A group of 20 Scottish curlers vying for the coveted Strathcona Cup made their stop in Vernon on Tuesday, Jan. 17.
The Strathcona Cup is the oldest international sporting competition in the world, first held in 1903.
The competition is held every five years between Scotland and Canada, with the two countries taking turns travelling across the Atlantic to compete.
In all, 60 Scots have made their way to Canada, split into three groups: one in the Maritimes, one touring Western Canada and one playing in Ontario and Montreal.
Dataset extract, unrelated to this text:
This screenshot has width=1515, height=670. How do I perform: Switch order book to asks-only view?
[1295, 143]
On Tuesday, the Vernon Curling Club hosted the Scots before making their way to Kelowna to play Wednesday ahead of stops in Banff, Edmonton, Calgary, Winnipeg, Saskatoon and finally to Ottawa for a final banquet with all 60 Scots in attendance.
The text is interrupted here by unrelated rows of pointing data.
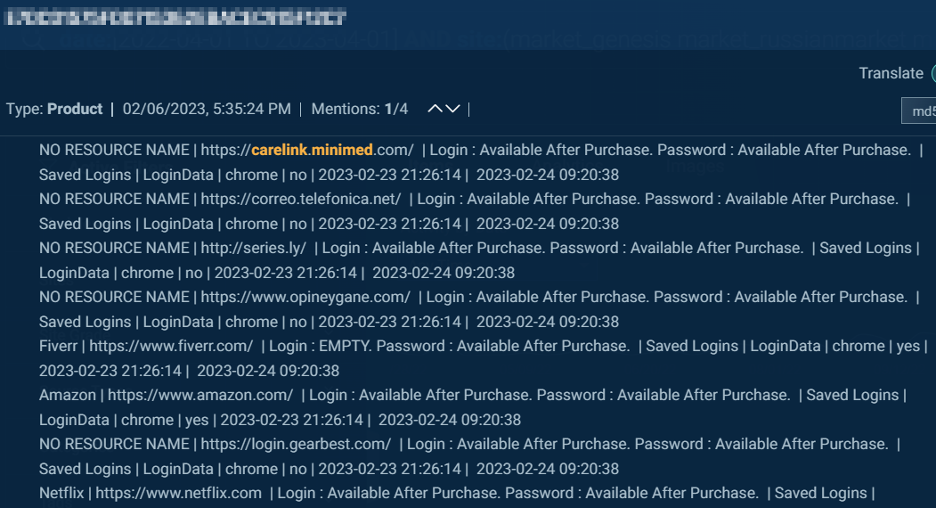Image resolution: width=936 pixels, height=508 pixels.
Task: Jump to the previous mention with up chevron
Action: pyautogui.click(x=435, y=109)
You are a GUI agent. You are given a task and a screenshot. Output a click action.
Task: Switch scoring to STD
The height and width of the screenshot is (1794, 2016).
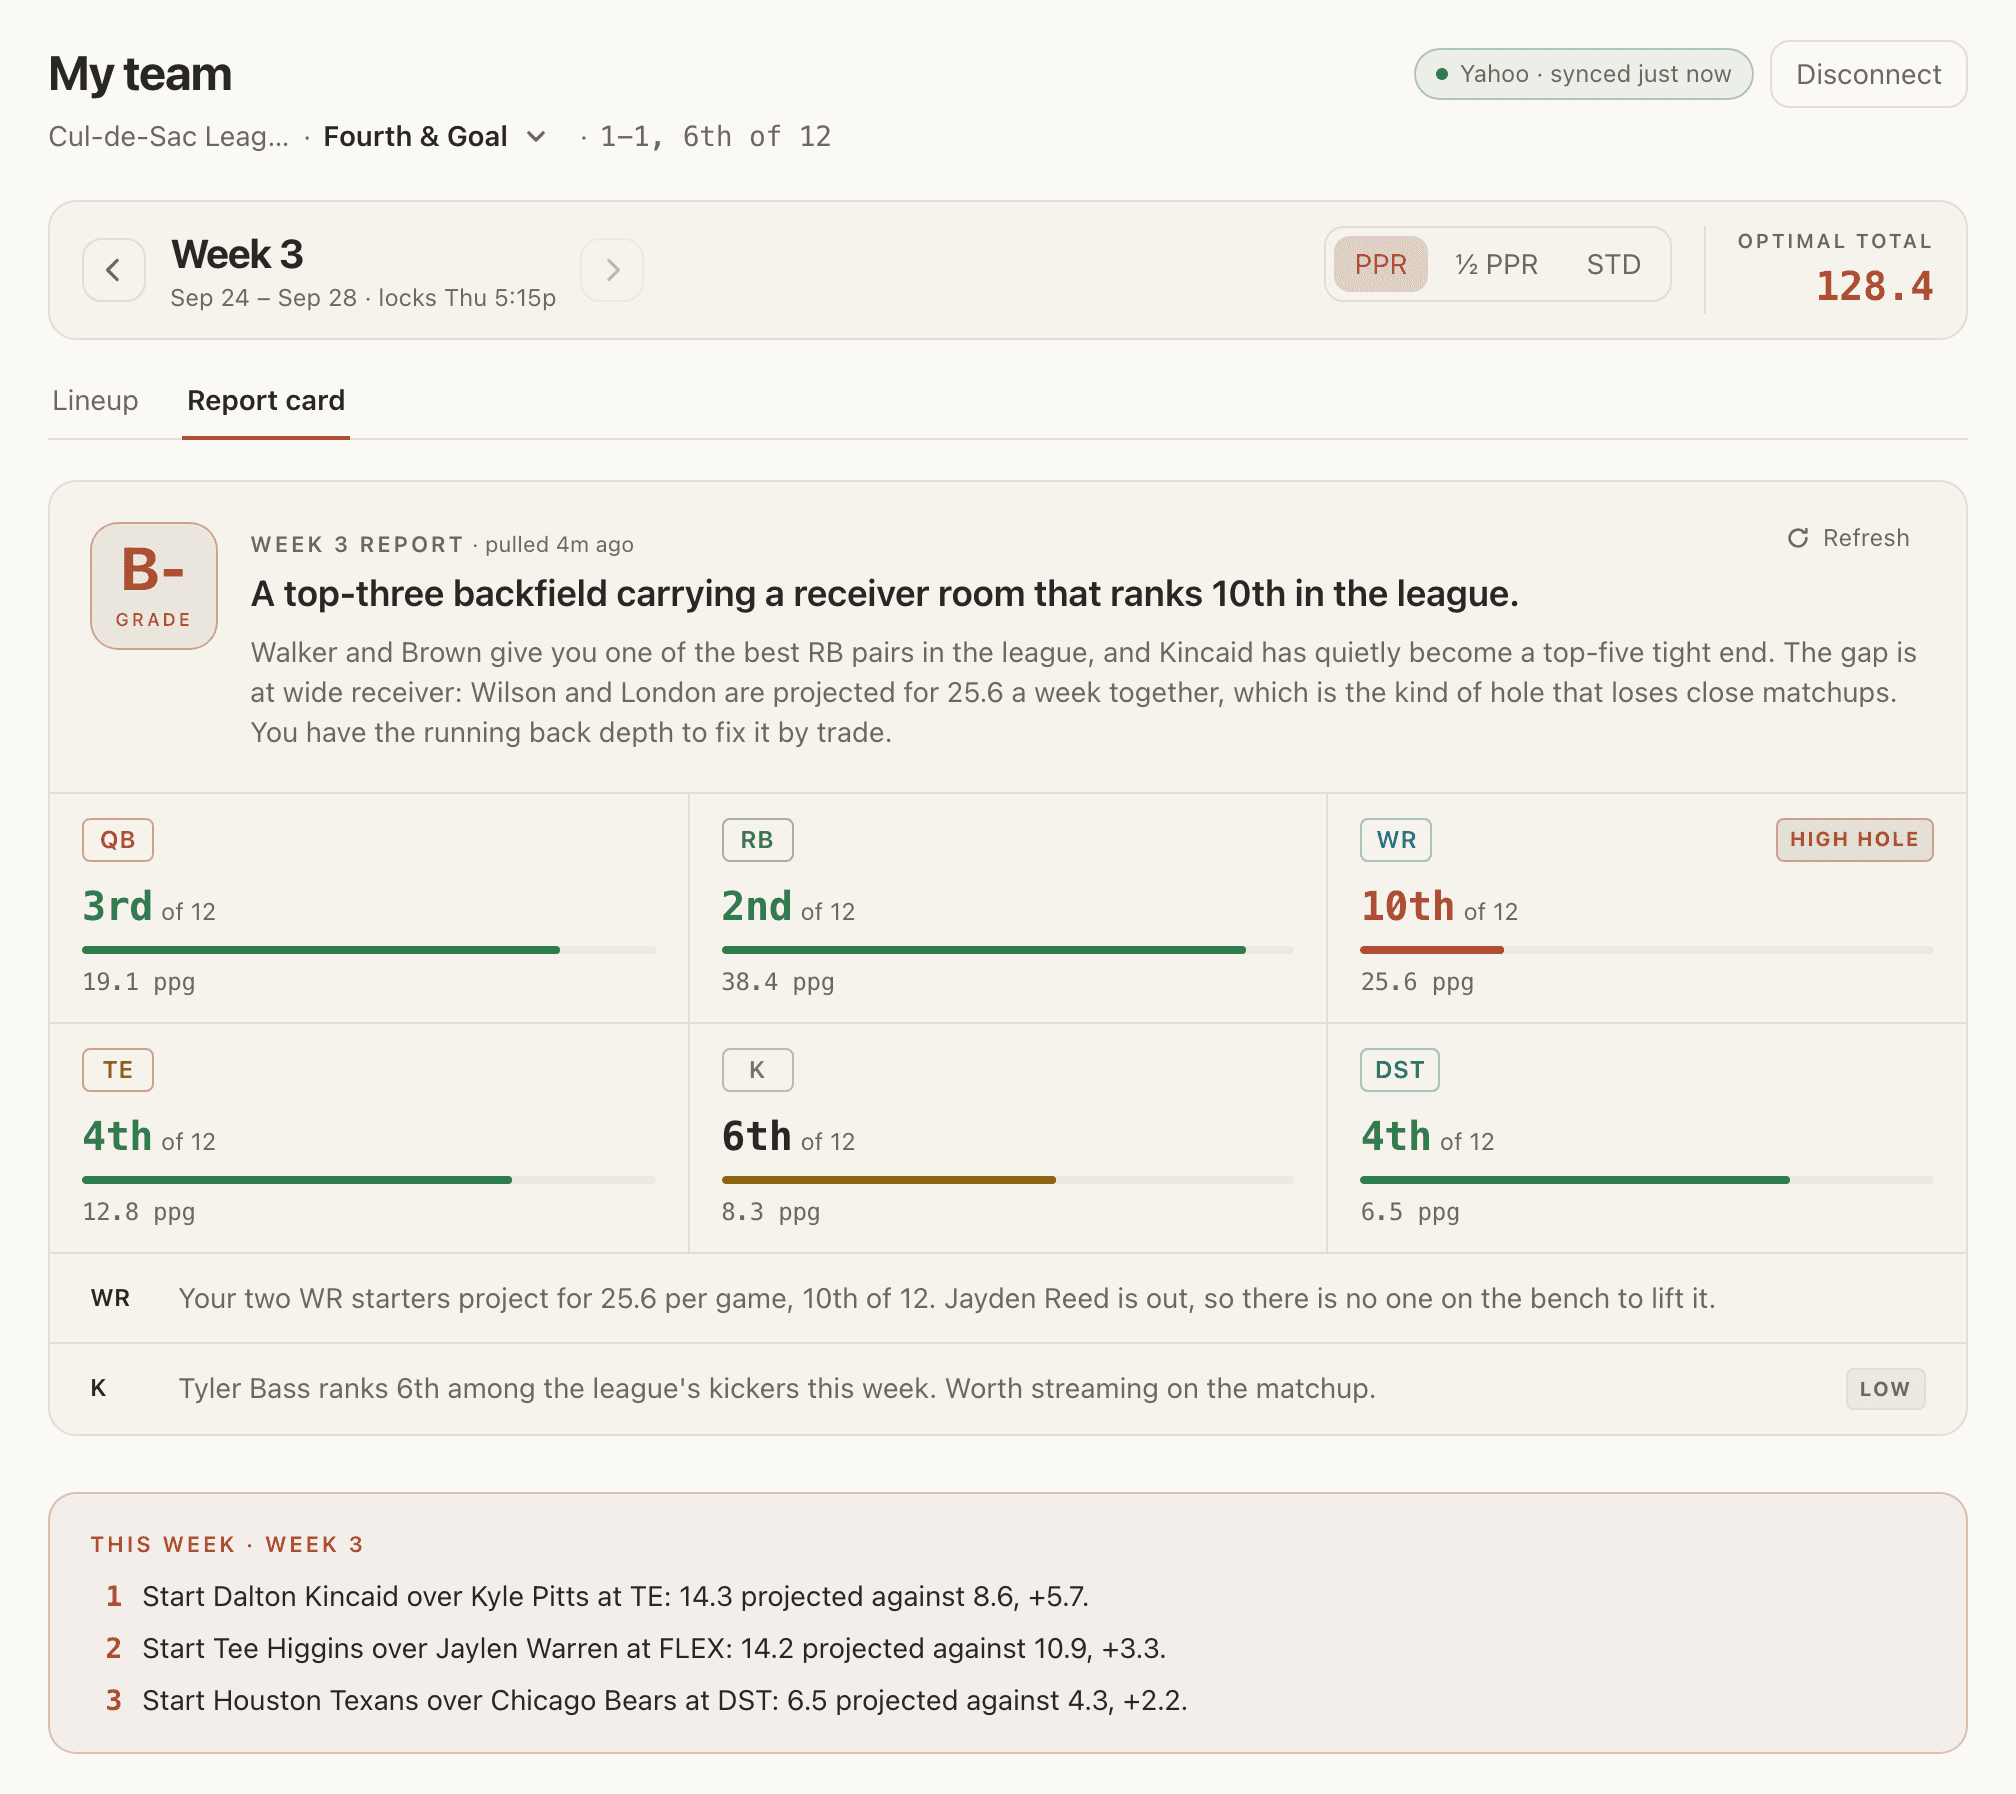[1614, 264]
“We’re honoured that they picked Vernon to come here and participate,” said Vernon Curling Club manager Dave Merklinger, adding there’s still three weeks of competition to go.
One of the Scots, Willie Johnson, started curling 50-odd years ago.
“It’s been a long journey,” Johnson said. “It took 10 hours to get here from London, and this is the eighth game we’ve played since Wednesday.”
Johnson is from a small town in Scotland with a name familiar to people in the Vernon area; the town is called Coldstream.
“It’s a lot of fun and good ice, but I think we’re losing a wee bit,” Johnson laughed. As of Tuesday afternoon, the Canadians were up by 114 points. In the West, the margin is 12 points for the Canadians.
Eddie Binks is from a small Scottish town called Beith. He says they haven’t toured much of Vernon beyond the curling club, but he was impressed by what little he has seen.
“It’s been excellent so far, the hospitality has been fantastic. The weather’s been kind to us,” he said.
Binks got invited to a bonspiel 43 years ago, and never looked back.
His team played Tuesday morning and won with three points in the last end to win the match.
Bruce Weitzel is one of the Vernon players competing against the Scots.
“It’s just an opportunity to play with visitors from Scotland, the home of the game, and of course Canada excels in the game now as well, so it’s always nice to share some camaraderie and have a little fun together,” Weitzel said.
Weitzel said it’s been great getting to know the visiting Scotts during games and over a lunch the two sides shared together.
“It’s a great group of guys,” he said.
Eighty-eight different curling clubs across Canada are involved in this year’s Strathcona Cup, and by the time cup is hoisted by the winning team, 350 games will have been played.